Assignment → Retype all of the data without changing a single word.

Data for analysis START

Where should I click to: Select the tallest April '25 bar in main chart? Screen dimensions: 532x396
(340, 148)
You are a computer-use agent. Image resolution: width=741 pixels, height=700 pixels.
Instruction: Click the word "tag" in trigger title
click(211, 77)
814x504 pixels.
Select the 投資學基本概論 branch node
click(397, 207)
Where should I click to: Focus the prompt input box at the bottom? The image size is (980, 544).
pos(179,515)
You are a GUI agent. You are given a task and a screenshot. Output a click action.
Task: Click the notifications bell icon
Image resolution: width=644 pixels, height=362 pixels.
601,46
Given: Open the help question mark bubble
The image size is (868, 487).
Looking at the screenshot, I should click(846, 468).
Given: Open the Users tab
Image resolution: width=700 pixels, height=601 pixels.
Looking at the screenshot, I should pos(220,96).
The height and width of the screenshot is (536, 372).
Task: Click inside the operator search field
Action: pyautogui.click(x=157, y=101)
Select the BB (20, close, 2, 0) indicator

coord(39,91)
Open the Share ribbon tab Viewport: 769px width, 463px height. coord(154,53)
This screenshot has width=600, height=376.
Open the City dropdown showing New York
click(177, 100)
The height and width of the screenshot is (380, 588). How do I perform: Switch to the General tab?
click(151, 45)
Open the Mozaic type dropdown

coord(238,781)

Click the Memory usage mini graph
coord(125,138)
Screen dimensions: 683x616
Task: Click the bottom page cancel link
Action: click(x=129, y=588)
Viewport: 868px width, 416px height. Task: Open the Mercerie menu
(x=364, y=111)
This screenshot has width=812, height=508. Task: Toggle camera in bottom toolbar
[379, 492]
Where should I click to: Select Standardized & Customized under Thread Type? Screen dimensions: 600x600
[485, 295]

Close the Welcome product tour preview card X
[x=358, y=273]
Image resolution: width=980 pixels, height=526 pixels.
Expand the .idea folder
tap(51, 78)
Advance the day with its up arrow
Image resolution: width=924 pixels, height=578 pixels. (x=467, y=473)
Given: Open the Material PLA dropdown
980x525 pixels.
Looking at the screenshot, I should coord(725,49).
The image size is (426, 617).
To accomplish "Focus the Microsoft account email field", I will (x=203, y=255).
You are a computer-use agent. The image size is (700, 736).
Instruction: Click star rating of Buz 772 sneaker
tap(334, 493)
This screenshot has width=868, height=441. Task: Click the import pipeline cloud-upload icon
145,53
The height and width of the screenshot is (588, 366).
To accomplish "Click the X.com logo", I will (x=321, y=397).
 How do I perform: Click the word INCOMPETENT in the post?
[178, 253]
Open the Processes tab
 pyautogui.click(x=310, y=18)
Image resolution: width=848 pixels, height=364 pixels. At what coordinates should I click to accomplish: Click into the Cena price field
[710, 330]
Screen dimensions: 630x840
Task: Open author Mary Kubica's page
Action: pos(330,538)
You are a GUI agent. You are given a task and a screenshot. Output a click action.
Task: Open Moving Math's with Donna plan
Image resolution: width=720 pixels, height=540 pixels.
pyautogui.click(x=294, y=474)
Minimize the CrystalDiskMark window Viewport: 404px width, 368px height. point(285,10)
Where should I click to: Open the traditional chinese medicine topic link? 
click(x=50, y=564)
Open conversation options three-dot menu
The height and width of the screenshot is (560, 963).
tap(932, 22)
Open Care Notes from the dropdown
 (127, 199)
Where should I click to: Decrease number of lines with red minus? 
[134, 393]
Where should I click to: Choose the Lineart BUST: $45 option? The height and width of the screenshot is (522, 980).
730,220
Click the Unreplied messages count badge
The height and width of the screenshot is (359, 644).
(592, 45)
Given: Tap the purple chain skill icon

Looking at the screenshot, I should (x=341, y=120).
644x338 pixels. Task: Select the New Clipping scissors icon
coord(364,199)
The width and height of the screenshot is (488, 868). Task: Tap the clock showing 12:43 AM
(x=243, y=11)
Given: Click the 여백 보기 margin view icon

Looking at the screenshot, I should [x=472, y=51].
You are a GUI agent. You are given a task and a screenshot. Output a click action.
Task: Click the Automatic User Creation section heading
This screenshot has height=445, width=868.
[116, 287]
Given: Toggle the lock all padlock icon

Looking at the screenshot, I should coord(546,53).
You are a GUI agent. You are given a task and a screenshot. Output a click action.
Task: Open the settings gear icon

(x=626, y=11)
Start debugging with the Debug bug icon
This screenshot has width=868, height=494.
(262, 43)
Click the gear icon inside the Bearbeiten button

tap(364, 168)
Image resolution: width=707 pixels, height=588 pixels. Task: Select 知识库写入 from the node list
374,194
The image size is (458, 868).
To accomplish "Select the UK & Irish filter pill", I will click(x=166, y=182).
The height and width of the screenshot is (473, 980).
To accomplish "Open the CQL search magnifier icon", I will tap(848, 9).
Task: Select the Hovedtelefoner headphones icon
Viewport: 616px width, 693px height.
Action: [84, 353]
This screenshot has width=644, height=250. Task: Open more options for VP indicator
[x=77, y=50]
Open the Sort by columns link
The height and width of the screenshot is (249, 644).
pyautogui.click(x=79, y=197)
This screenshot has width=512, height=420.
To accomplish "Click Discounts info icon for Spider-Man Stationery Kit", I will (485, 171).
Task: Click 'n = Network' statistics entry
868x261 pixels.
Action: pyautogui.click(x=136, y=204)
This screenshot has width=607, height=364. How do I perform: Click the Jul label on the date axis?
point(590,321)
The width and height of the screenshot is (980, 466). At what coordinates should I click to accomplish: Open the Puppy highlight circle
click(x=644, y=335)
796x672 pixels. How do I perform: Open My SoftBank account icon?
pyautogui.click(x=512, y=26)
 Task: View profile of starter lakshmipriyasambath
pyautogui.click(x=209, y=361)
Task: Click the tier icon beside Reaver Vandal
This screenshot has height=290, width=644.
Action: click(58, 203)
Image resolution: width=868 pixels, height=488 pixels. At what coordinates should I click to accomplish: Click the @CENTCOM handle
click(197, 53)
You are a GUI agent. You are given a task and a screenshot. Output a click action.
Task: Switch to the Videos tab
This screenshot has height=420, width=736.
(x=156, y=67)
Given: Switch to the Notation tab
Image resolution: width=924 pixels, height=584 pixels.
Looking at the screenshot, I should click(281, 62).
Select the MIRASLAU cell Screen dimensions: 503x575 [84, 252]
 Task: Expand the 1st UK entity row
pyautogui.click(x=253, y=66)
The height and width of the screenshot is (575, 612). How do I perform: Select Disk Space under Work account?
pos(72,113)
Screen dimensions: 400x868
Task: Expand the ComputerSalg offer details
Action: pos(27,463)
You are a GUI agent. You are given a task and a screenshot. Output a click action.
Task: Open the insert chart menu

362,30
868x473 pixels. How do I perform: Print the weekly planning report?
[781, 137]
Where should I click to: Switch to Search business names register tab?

Data for analysis END

Problem solution →
Where should I click to: Select the tallest April '25 bar in main chart? Screen dimensions: 532x396
(340, 148)
You are a computer-use agent. Image resolution: width=741 pixels, height=700 pixels.
Instruction: Click the word "tag" in trigger title
click(211, 77)
814x504 pixels.
Select the 投資學基本概論 branch node
click(397, 207)
Where should I click to: Focus the prompt input box at the bottom? The image size is (980, 544).
pos(179,515)
You are a GUI agent. You are given a task and a screenshot. Output a click action.
Task: Click the notifications bell icon
Image resolution: width=644 pixels, height=362 pixels.
601,46
Given: Open the help question mark bubble
The image size is (868, 487).
Looking at the screenshot, I should click(846, 468).
Given: Open the Users tab
Image resolution: width=700 pixels, height=601 pixels.
Looking at the screenshot, I should pos(220,96).
The height and width of the screenshot is (536, 372).
Task: Click inside the operator search field
Action: pyautogui.click(x=157, y=101)
Select the BB (20, close, 2, 0) indicator

coord(39,91)
Open the Share ribbon tab Viewport: 769px width, 463px height. coord(154,53)
This screenshot has width=600, height=376.
Open the City dropdown showing New York
click(177, 100)
The height and width of the screenshot is (380, 588). How do I perform: Switch to the General tab?
click(151, 45)
Open the Mozaic type dropdown

coord(238,781)

Click the Memory usage mini graph
coord(125,138)
Screen dimensions: 683x616
Task: Click the bottom page cancel link
Action: click(x=129, y=588)
Viewport: 868px width, 416px height. Task: Open the Mercerie menu
(x=364, y=111)
This screenshot has width=812, height=508. Task: Toggle camera in bottom toolbar
[379, 492]
Where should I click to: Select Standardized & Customized under Thread Type? Screen dimensions: 600x600
[485, 295]

Close the Welcome product tour preview card X
[x=358, y=273]
Image resolution: width=980 pixels, height=526 pixels.
Expand the .idea folder
tap(51, 78)
Advance the day with its up arrow
Image resolution: width=924 pixels, height=578 pixels. (x=467, y=473)
Given: Open the Material PLA dropdown
980x525 pixels.
Looking at the screenshot, I should coord(725,49).
The image size is (426, 617).
To accomplish "Focus the Microsoft account email field", I will (x=203, y=255).
You are a computer-use agent. The image size is (700, 736).
Instruction: Click star rating of Buz 772 sneaker
tap(334, 493)
This screenshot has width=868, height=441. Task: Click the import pipeline cloud-upload icon
145,53
The height and width of the screenshot is (588, 366).
To accomplish "Click the X.com logo", I will (x=321, y=397).
 How do I perform: Click the word INCOMPETENT in the post?
[178, 253]
Open the Processes tab
 pyautogui.click(x=310, y=18)
Image resolution: width=848 pixels, height=364 pixels. At what coordinates should I click to accomplish: Click into the Cena price field
[710, 330]
Screen dimensions: 630x840
Task: Open author Mary Kubica's page
Action: pos(330,538)
You are a GUI agent. You are given a task and a screenshot. Output a click action.
Task: Open Moving Math's with Donna plan
Image resolution: width=720 pixels, height=540 pixels.
pyautogui.click(x=294, y=474)
Minimize the CrystalDiskMark window Viewport: 404px width, 368px height. point(285,10)
Where should I click to: Open the traditional chinese medicine topic link? 
click(x=50, y=564)
Open conversation options three-dot menu
The height and width of the screenshot is (560, 963).
tap(932, 22)
Open Care Notes from the dropdown
 (127, 199)
Where should I click to: Decrease number of lines with red minus? 
[134, 393]
Where should I click to: Choose the Lineart BUST: $45 option? The height and width of the screenshot is (522, 980).
730,220
Click the Unreplied messages count badge
The height and width of the screenshot is (359, 644).
(592, 45)
Given: Tap the purple chain skill icon

Looking at the screenshot, I should (x=341, y=120).
644x338 pixels. Task: Select the New Clipping scissors icon
coord(364,199)
The width and height of the screenshot is (488, 868). Task: Tap the clock showing 12:43 AM
(x=243, y=11)
Given: Click the 여백 보기 margin view icon

Looking at the screenshot, I should [x=472, y=51].
You are a GUI agent. You are given a task and a screenshot. Output a click action.
Task: Click the Automatic User Creation section heading
This screenshot has height=445, width=868.
[116, 287]
Given: Toggle the lock all padlock icon

Looking at the screenshot, I should coord(546,53).
You are a GUI agent. You are given a task and a screenshot. Output a click action.
Task: Open the settings gear icon

(x=626, y=11)
Start debugging with the Debug bug icon
This screenshot has width=868, height=494.
(262, 43)
Click the gear icon inside the Bearbeiten button

tap(364, 168)
Image resolution: width=707 pixels, height=588 pixels. Task: Select 知识库写入 from the node list
374,194
The image size is (458, 868).
To accomplish "Select the UK & Irish filter pill", I will click(x=166, y=182).
The height and width of the screenshot is (473, 980).
To accomplish "Open the CQL search magnifier icon", I will tap(848, 9).
Task: Select the Hovedtelefoner headphones icon
Viewport: 616px width, 693px height.
Action: [84, 353]
This screenshot has width=644, height=250. Task: Open more options for VP indicator
[x=77, y=50]
Open the Sort by columns link
The height and width of the screenshot is (249, 644).
pyautogui.click(x=79, y=197)
This screenshot has width=512, height=420.
To accomplish "Click Discounts info icon for Spider-Man Stationery Kit", I will (485, 171).
Task: Click 'n = Network' statistics entry
868x261 pixels.
Action: pyautogui.click(x=136, y=204)
This screenshot has width=607, height=364. How do I perform: Click the Jul label on the date axis?
point(590,321)
The width and height of the screenshot is (980, 466). At what coordinates should I click to accomplish: Open the Puppy highlight circle
click(x=644, y=335)
796x672 pixels. How do I perform: Open My SoftBank account icon?
pyautogui.click(x=512, y=26)
 Task: View profile of starter lakshmipriyasambath
pyautogui.click(x=209, y=361)
Task: Click the tier icon beside Reaver Vandal
This screenshot has height=290, width=644.
Action: click(58, 203)
Image resolution: width=868 pixels, height=488 pixels. At what coordinates should I click to accomplish: Click the @CENTCOM handle
click(197, 53)
You are a GUI agent. You are given a task and a screenshot. Output a click action.
Task: Switch to the Videos tab
This screenshot has height=420, width=736.
(x=156, y=67)
Given: Switch to the Notation tab
Image resolution: width=924 pixels, height=584 pixels.
Looking at the screenshot, I should click(281, 62).
Select the MIRASLAU cell Screen dimensions: 503x575 [84, 252]
 Task: Expand the 1st UK entity row
pyautogui.click(x=253, y=66)
The height and width of the screenshot is (575, 612). How do I perform: Select Disk Space under Work account?
pos(72,113)
Screen dimensions: 400x868
Task: Expand the ComputerSalg offer details
Action: pos(27,463)
You are a GUI agent. You are given a task and a screenshot. Output a click action.
Task: Open the insert chart menu

362,30
868x473 pixels. How do I perform: Print the weekly planning report?
[781, 137]
Where should I click to: Switch to Search business names register tab?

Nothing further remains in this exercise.